- [Exercise 1] Write out the lines of the records from the line containing "Expand up arrow" through the line containing "(180, 1011)", both included, copying each one precisely.

- [Document passage]

Big Ten Football: Ranking the Big Ten Kick Returners
Every Tuesday, The Big Ten Blog will rank the top player at each position for each team in the Big Ten. Today, we're hitting the guys who can turn the tide of any game with just one well-timed cut and a sprint: the kick returners.
Kick return teams are usually duos, but they're so subject to change by coaches—both here in the offseason and week-by-week during the season—that we'll just use the single most likely return man on each team.
The Big Ten is absolutely loaded here, by the way; there are at least eight guys on the list who should be able to contend for the conference title in yards per kick return, and if some of the more lightly-used returners emerge as legitimate home run threats, this could be the best conference of kick returners in the nation.
12. Iowa: Kevonte Martin-Manley
Iowa misses the services of both Jordan Bernstine (graduated) and Jordan Canzeri (knee injury) here, but Martin-Manley looks like Kirk Ferentz's guy. Iowa may also take a look at CB/PR Micah Hyde on kickoff duty, though Ferentz may not want Hyde taking that many hits in addition to playing corner.
11. Michigan: Jeremy Gallon
Gallon looks perfectly and physically suited to take kicks back at 5'8" and 185 pounds, but he only saw spot duty there last year after a disastrously fumble-tastic 2010 season.
Vincent Smith is also back after returning kicks in 2011, but he was so uninspiring (18.4 yards per return) that as long as Gallon holds onto the ball, he almost can't be a step down from Smith.

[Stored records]
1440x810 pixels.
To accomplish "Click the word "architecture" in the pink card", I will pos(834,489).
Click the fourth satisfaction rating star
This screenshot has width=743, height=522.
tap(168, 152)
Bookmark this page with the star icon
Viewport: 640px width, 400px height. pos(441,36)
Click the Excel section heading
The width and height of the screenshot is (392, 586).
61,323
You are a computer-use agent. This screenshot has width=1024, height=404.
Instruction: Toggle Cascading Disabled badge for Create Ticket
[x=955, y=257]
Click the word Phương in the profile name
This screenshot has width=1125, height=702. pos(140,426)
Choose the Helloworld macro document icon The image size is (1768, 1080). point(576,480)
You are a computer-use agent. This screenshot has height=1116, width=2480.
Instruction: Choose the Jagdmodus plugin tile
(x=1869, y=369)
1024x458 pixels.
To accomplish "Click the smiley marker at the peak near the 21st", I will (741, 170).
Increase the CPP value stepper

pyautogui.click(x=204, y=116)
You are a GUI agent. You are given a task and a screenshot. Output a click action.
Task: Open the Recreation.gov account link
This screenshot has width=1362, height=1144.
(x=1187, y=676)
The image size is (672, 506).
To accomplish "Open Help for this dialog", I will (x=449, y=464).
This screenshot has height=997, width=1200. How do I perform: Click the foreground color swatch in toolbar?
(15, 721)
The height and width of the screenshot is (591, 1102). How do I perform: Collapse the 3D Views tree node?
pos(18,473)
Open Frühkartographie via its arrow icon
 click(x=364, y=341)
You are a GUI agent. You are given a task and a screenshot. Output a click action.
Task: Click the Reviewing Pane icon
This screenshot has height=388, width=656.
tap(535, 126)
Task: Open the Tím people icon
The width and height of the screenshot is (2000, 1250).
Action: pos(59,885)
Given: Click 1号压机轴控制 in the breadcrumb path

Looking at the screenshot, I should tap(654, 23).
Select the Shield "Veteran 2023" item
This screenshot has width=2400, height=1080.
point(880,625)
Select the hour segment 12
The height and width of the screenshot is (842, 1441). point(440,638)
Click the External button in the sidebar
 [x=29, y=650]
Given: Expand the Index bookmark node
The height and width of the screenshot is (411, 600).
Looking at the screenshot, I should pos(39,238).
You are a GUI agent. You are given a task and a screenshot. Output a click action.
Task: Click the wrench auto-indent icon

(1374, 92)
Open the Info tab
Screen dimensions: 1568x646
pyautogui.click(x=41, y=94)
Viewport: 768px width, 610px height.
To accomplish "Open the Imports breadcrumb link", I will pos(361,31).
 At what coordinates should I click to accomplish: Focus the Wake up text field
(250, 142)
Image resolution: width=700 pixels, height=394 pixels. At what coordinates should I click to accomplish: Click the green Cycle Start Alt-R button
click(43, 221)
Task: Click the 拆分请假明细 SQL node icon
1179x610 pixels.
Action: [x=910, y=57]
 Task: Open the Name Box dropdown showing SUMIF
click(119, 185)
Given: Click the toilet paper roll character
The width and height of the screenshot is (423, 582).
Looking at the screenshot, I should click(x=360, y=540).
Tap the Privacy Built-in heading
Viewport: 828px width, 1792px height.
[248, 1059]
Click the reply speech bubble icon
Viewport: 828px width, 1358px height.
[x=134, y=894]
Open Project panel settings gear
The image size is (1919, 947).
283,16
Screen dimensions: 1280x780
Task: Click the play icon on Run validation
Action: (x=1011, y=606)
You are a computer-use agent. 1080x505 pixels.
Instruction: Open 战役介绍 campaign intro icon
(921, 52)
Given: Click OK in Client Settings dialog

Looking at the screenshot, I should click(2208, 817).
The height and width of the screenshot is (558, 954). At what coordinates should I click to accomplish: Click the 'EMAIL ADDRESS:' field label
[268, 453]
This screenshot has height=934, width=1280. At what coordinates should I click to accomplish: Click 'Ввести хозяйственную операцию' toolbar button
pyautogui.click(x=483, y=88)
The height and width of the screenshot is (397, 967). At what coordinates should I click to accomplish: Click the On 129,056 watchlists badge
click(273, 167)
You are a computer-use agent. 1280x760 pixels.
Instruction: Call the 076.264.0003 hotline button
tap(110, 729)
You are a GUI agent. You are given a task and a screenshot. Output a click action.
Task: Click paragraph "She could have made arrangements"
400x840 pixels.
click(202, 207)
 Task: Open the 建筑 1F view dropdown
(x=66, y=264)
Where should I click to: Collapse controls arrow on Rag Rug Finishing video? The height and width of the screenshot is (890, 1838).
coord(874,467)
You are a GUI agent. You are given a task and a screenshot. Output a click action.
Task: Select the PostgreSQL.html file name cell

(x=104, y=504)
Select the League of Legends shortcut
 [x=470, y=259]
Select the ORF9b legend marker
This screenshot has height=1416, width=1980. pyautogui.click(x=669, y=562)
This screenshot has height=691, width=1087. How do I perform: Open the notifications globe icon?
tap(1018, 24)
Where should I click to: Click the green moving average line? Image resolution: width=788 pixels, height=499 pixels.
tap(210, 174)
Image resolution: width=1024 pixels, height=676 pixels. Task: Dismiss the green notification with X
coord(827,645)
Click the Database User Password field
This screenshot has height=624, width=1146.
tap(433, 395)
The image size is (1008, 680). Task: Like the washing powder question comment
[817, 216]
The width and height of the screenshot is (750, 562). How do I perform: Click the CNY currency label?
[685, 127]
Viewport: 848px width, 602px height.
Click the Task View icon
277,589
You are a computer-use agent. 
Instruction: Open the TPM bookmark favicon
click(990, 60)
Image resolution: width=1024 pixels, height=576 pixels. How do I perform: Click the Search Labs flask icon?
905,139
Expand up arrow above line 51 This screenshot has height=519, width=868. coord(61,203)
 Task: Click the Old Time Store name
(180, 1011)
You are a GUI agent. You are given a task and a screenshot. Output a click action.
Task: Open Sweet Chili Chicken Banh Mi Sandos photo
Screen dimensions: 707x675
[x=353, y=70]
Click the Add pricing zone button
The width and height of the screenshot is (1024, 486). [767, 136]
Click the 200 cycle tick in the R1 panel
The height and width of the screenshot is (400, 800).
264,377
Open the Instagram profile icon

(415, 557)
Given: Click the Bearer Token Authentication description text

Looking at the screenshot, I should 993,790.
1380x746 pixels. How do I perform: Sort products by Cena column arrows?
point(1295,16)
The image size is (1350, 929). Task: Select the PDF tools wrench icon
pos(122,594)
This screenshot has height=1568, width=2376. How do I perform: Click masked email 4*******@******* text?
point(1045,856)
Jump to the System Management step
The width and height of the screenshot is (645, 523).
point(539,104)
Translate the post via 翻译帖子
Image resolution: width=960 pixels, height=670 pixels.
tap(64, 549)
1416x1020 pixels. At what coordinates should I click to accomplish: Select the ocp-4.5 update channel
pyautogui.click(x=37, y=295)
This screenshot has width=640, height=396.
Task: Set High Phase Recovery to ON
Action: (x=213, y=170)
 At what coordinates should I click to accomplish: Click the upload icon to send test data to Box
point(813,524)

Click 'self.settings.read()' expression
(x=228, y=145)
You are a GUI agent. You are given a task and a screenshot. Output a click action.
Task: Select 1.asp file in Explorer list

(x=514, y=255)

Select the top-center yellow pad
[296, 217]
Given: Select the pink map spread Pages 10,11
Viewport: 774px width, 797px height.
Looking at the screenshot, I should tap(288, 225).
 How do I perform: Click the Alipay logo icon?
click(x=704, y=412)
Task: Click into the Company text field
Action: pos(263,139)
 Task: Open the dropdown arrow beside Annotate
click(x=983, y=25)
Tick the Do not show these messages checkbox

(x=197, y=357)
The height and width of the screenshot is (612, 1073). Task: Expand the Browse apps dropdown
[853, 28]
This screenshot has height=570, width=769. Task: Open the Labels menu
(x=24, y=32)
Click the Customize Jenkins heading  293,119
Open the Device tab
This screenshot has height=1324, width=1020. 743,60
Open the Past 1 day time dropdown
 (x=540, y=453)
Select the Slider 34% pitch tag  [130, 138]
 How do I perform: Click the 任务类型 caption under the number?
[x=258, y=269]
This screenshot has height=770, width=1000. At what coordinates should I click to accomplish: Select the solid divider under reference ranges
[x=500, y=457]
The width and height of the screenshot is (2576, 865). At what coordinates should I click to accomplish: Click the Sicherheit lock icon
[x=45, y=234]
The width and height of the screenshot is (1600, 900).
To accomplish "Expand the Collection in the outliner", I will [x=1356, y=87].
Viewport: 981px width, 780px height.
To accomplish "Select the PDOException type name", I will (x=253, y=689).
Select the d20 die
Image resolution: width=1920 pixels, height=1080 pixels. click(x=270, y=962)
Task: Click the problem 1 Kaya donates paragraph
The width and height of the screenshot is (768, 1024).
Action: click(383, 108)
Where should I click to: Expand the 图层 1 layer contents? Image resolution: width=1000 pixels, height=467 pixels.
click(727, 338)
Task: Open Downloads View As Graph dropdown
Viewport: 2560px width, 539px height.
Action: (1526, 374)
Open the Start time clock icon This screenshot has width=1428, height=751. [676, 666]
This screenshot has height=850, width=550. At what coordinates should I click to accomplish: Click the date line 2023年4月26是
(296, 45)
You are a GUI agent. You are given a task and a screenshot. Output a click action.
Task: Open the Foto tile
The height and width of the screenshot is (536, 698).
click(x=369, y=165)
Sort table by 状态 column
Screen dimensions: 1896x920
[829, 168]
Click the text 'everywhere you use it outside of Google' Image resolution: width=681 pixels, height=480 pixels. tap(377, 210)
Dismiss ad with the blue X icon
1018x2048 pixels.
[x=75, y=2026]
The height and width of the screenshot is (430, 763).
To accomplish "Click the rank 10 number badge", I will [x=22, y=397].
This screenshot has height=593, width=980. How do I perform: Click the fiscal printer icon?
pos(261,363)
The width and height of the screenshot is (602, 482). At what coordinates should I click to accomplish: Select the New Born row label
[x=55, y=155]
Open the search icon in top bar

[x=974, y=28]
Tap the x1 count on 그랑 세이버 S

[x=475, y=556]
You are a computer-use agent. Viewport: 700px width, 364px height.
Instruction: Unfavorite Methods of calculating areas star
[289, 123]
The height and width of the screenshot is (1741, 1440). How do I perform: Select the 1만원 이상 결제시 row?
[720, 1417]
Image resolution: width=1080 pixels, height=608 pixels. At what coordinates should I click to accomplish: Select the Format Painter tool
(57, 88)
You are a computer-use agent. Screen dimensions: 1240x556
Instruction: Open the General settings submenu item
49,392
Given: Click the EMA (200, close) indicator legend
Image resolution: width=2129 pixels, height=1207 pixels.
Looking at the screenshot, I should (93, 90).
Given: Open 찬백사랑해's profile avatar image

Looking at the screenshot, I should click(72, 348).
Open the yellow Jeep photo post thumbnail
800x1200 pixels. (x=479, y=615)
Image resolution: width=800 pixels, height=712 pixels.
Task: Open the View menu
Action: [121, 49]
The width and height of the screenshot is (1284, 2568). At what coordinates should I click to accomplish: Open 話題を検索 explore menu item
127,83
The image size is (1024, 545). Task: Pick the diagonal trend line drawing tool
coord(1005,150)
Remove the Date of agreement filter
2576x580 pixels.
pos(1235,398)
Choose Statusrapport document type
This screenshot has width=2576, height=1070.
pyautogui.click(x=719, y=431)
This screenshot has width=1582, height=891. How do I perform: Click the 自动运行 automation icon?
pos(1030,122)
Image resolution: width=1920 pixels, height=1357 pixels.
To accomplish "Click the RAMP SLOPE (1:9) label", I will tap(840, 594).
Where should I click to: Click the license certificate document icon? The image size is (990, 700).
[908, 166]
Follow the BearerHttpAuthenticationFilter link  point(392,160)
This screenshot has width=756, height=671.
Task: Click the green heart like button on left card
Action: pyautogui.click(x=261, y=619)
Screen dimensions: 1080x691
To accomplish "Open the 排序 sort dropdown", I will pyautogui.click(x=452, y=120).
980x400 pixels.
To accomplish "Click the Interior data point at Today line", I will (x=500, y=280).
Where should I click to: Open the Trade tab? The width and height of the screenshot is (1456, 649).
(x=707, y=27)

- [Exercise 2] Reproduce the part of the kick returners article between "Kick return teams" and "in the nation.", inclusive, word for word.

- [Problem solution 1]
Expand up arrow above line 51 This screenshot has height=519, width=868. coord(61,203)
 Task: Click the Old Time Store name
(180, 1011)

- [Problem solution 2]
Kick return teams are usually duos, but they're so subject to change by coaches—both here in the offseason and week-by-week during the season—that we'll just use the single most likely return man on each team.
The Big Ten is absolutely loaded here, by the way; there are at least eight guys on the list who should be able to contend for the conference title in yards per kick return, and if some of the more lightly-used returners emerge as legitimate home run threats, this could be the best conference of kick returners in the nation.